### DATASET RECORDS ###

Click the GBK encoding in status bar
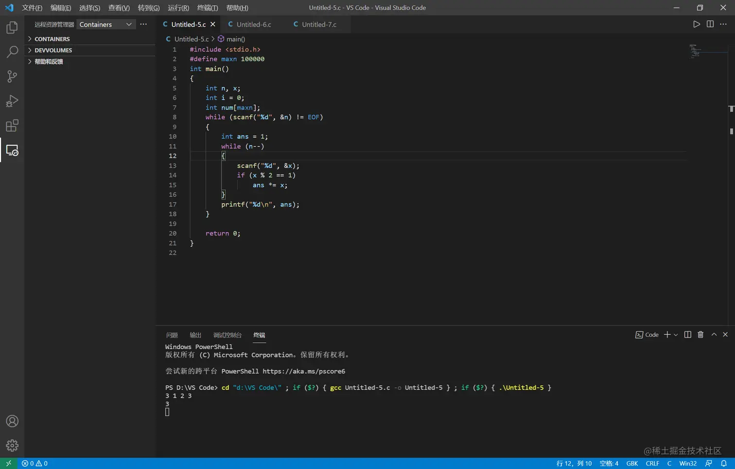(632, 463)
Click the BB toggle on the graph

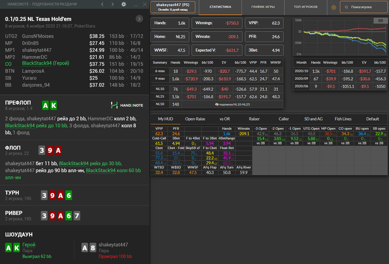(x=380, y=21)
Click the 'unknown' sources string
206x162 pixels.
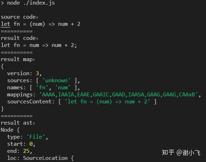pyautogui.click(x=56, y=80)
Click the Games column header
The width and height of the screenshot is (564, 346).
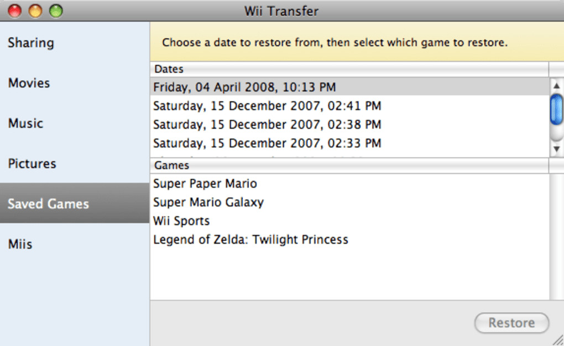(348, 165)
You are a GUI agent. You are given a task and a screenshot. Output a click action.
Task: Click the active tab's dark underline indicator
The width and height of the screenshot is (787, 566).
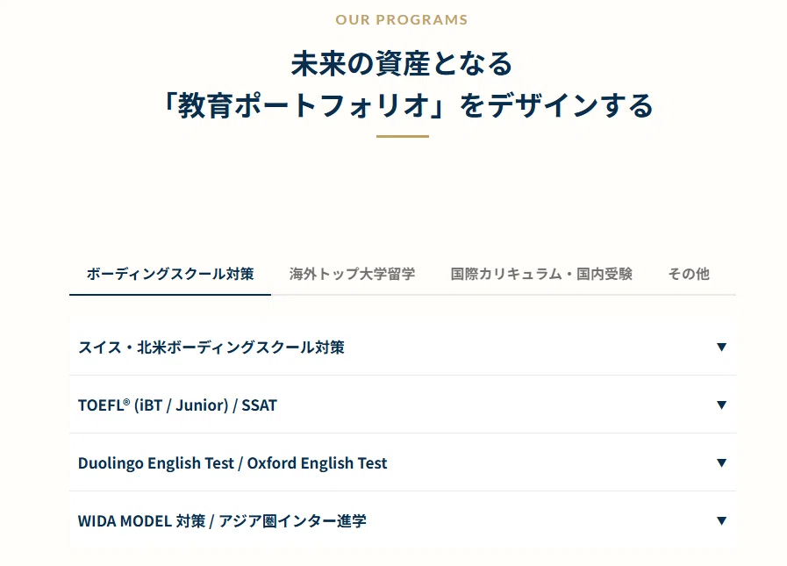170,295
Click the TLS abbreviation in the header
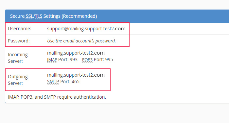 pos(38,16)
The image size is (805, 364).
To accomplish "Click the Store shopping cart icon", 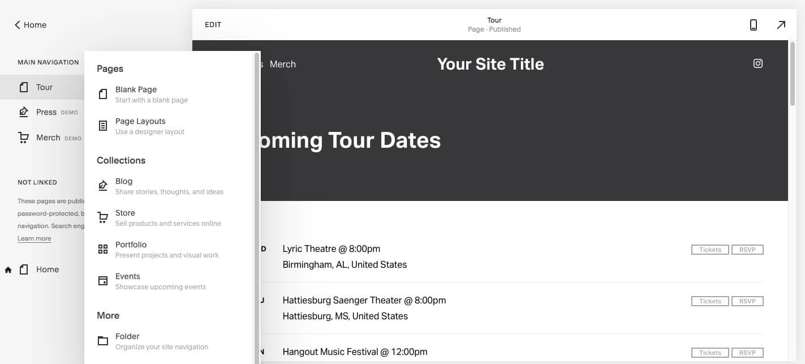I will (x=103, y=217).
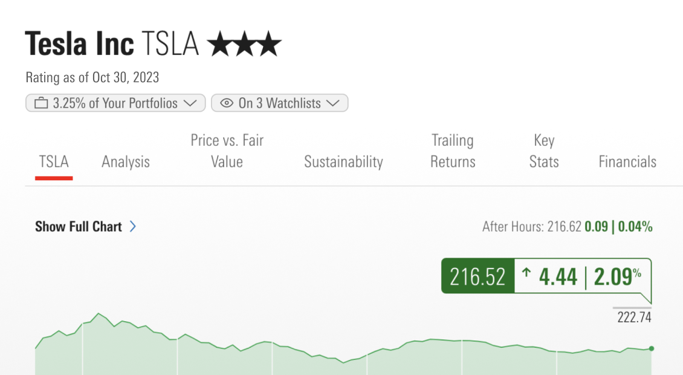The image size is (683, 375).
Task: Click the eye watchlist icon
Action: [227, 103]
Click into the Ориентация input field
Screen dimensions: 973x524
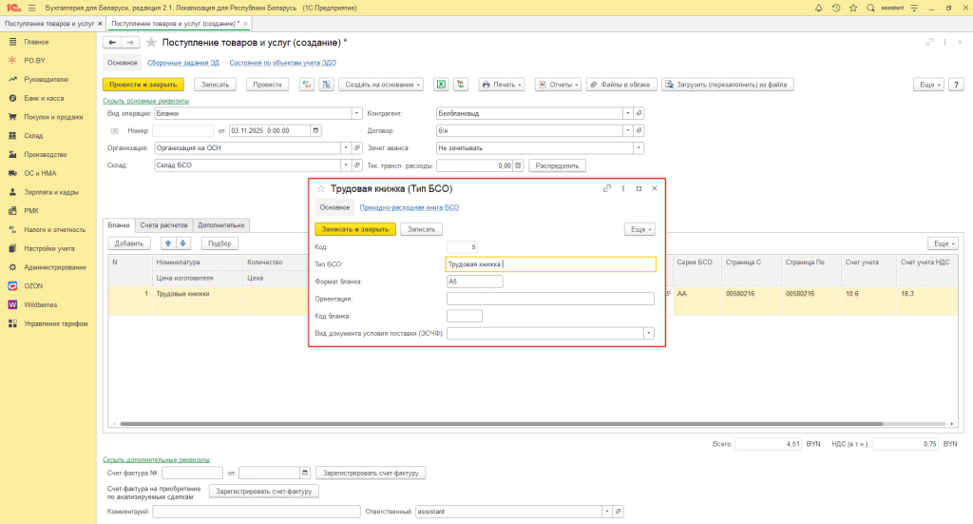pos(550,299)
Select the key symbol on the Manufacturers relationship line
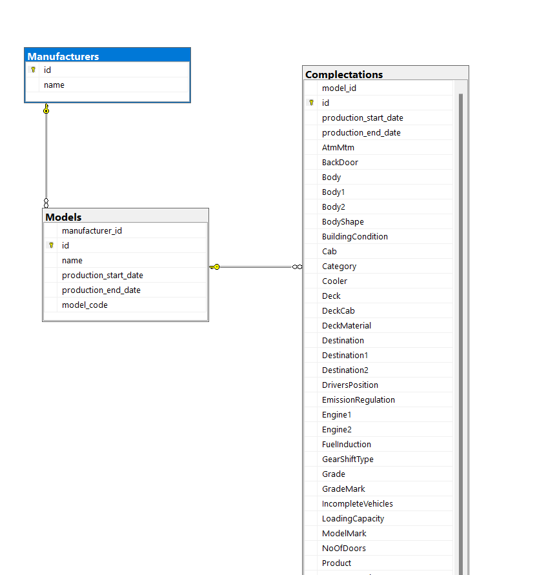 point(46,110)
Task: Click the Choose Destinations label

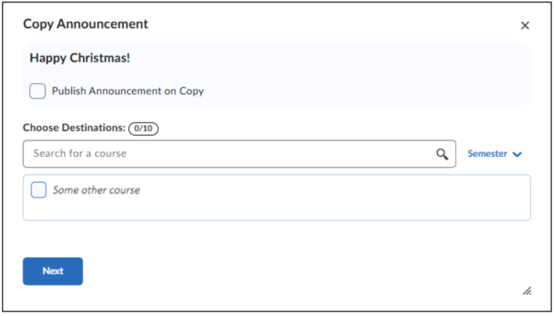Action: pos(74,128)
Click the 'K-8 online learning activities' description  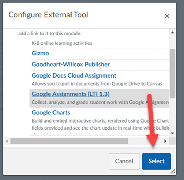pyautogui.click(x=62, y=43)

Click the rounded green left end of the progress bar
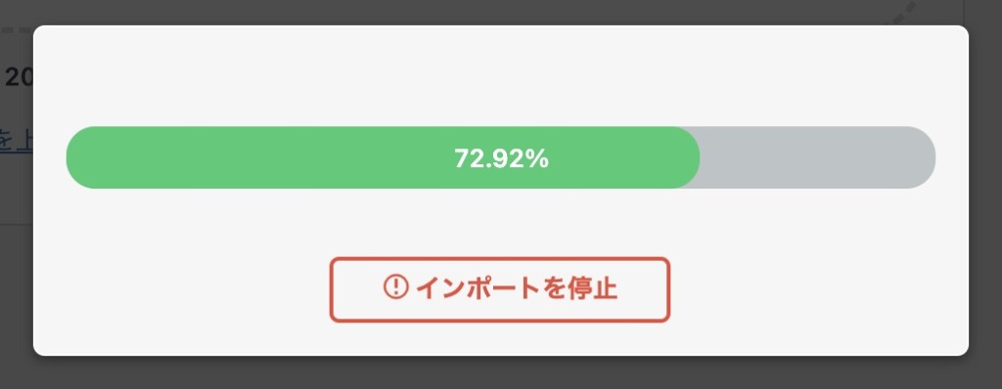pyautogui.click(x=82, y=157)
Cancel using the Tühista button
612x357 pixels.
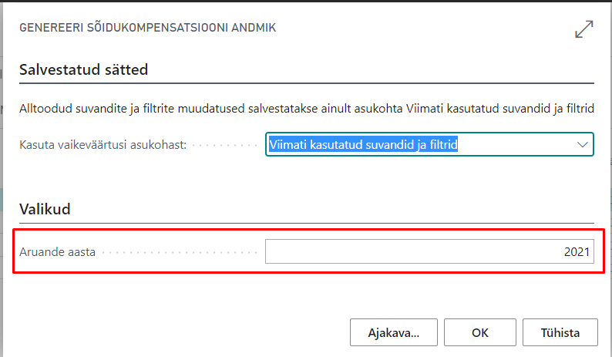click(560, 333)
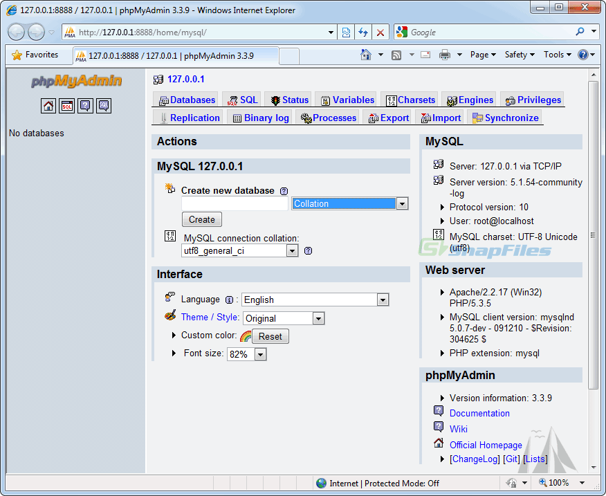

###

EXERCISE PROMPT: Exactly as they appear, repeat the lines from the one containing "Cancel using the Tühista button" through the last line of the entries, counting both ends. Pictures stay out.

EXERCISE RESPONSE:
Cancel using the Tühista button
612x357 pixels.
click(560, 333)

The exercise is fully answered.